Exercise material –

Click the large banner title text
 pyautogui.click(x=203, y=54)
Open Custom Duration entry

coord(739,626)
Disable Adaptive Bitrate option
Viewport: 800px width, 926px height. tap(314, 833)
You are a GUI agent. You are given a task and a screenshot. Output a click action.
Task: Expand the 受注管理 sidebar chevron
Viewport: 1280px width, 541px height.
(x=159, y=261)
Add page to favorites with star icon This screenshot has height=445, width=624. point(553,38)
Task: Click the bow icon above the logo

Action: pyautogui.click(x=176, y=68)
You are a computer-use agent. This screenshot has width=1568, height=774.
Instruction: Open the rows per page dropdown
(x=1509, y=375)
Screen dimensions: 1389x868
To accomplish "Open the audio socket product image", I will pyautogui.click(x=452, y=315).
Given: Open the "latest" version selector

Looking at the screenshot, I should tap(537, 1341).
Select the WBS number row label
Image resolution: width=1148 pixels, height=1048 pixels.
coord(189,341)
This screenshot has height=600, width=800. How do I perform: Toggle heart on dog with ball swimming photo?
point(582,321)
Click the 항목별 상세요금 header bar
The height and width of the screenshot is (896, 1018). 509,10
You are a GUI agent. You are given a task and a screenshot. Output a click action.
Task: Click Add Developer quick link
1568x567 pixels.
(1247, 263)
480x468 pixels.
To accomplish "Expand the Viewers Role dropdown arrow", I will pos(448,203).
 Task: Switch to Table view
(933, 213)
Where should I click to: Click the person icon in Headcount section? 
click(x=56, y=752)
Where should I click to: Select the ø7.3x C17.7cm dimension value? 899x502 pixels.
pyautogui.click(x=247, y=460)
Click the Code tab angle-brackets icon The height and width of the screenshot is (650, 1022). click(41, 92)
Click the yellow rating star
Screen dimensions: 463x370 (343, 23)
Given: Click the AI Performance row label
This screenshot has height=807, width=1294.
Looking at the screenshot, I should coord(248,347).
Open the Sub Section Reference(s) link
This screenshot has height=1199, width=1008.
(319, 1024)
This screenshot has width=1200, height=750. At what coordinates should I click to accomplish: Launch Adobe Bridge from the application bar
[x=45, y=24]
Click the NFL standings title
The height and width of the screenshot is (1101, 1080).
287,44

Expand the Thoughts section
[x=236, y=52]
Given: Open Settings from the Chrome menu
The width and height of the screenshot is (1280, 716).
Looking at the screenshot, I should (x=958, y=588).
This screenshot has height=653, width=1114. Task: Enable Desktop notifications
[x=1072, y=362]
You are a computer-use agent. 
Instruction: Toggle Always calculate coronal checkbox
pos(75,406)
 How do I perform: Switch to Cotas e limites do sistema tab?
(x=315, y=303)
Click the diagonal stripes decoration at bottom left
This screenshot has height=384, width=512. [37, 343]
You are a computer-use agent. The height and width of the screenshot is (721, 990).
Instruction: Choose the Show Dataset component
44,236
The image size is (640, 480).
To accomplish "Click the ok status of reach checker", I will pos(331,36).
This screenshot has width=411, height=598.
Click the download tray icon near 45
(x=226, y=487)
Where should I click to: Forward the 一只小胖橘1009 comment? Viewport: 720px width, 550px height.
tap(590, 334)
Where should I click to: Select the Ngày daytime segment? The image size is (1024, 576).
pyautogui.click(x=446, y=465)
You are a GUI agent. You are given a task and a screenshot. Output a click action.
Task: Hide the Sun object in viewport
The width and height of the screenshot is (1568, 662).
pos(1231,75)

Work instruction –
The task calls for every line of the material to be reproduced precisely.

Solution to this task –
Click the large banner title text
 pyautogui.click(x=203, y=54)
Open Custom Duration entry

coord(739,626)
Disable Adaptive Bitrate option
Viewport: 800px width, 926px height. tap(314, 833)
You are a GUI agent. You are given a task and a screenshot. Output a click action.
Task: Expand the 受注管理 sidebar chevron
Viewport: 1280px width, 541px height.
(x=159, y=261)
Add page to favorites with star icon This screenshot has height=445, width=624. point(553,38)
Task: Click the bow icon above the logo

Action: pyautogui.click(x=176, y=68)
You are a computer-use agent. This screenshot has width=1568, height=774.
Instruction: Open the rows per page dropdown
(x=1509, y=375)
Screen dimensions: 1389x868
To accomplish "Open the audio socket product image", I will pyautogui.click(x=452, y=315).
Given: Open the "latest" version selector

Looking at the screenshot, I should tap(537, 1341).
Select the WBS number row label
Image resolution: width=1148 pixels, height=1048 pixels.
coord(189,341)
This screenshot has height=600, width=800. How do I perform: Toggle heart on dog with ball swimming photo?
point(582,321)
Click the 항목별 상세요금 header bar
The height and width of the screenshot is (896, 1018). 509,10
You are a GUI agent. You are given a task and a screenshot. Output a click action.
Task: Click Add Developer quick link
1568x567 pixels.
(1247, 263)
480x468 pixels.
To accomplish "Expand the Viewers Role dropdown arrow", I will pos(448,203).
 Task: Switch to Table view
(933, 213)
Where should I click to: Click the person icon in Headcount section? 
click(x=56, y=752)
Where should I click to: Select the ø7.3x C17.7cm dimension value? 899x502 pixels.
pyautogui.click(x=247, y=460)
Click the Code tab angle-brackets icon The height and width of the screenshot is (650, 1022). click(41, 92)
Click the yellow rating star
Screen dimensions: 463x370 (343, 23)
Given: Click the AI Performance row label
This screenshot has height=807, width=1294.
Looking at the screenshot, I should coord(248,347).
Open the Sub Section Reference(s) link
This screenshot has height=1199, width=1008.
(319, 1024)
This screenshot has width=1200, height=750. At what coordinates should I click to accomplish: Launch Adobe Bridge from the application bar
[x=45, y=24]
Click the NFL standings title
The height and width of the screenshot is (1101, 1080).
287,44

Expand the Thoughts section
[x=236, y=52]
Given: Open Settings from the Chrome menu
The width and height of the screenshot is (1280, 716).
Looking at the screenshot, I should (x=958, y=588).
This screenshot has height=653, width=1114. Task: Enable Desktop notifications
[x=1072, y=362]
You are a computer-use agent. 
Instruction: Toggle Always calculate coronal checkbox
pos(75,406)
 How do I perform: Switch to Cotas e limites do sistema tab?
(x=315, y=303)
Click the diagonal stripes decoration at bottom left
This screenshot has height=384, width=512. [37, 343]
You are a computer-use agent. The height and width of the screenshot is (721, 990).
Instruction: Choose the Show Dataset component
44,236
The image size is (640, 480).
To accomplish "Click the ok status of reach checker", I will pos(331,36).
This screenshot has width=411, height=598.
Click the download tray icon near 45
(x=226, y=487)
Where should I click to: Forward the 一只小胖橘1009 comment? Viewport: 720px width, 550px height.
tap(590, 334)
Where should I click to: Select the Ngày daytime segment? The image size is (1024, 576).
pyautogui.click(x=446, y=465)
You are a GUI agent. You are given a task and a screenshot. Output a click action.
Task: Hide the Sun object in viewport
The width and height of the screenshot is (1568, 662).
pos(1231,75)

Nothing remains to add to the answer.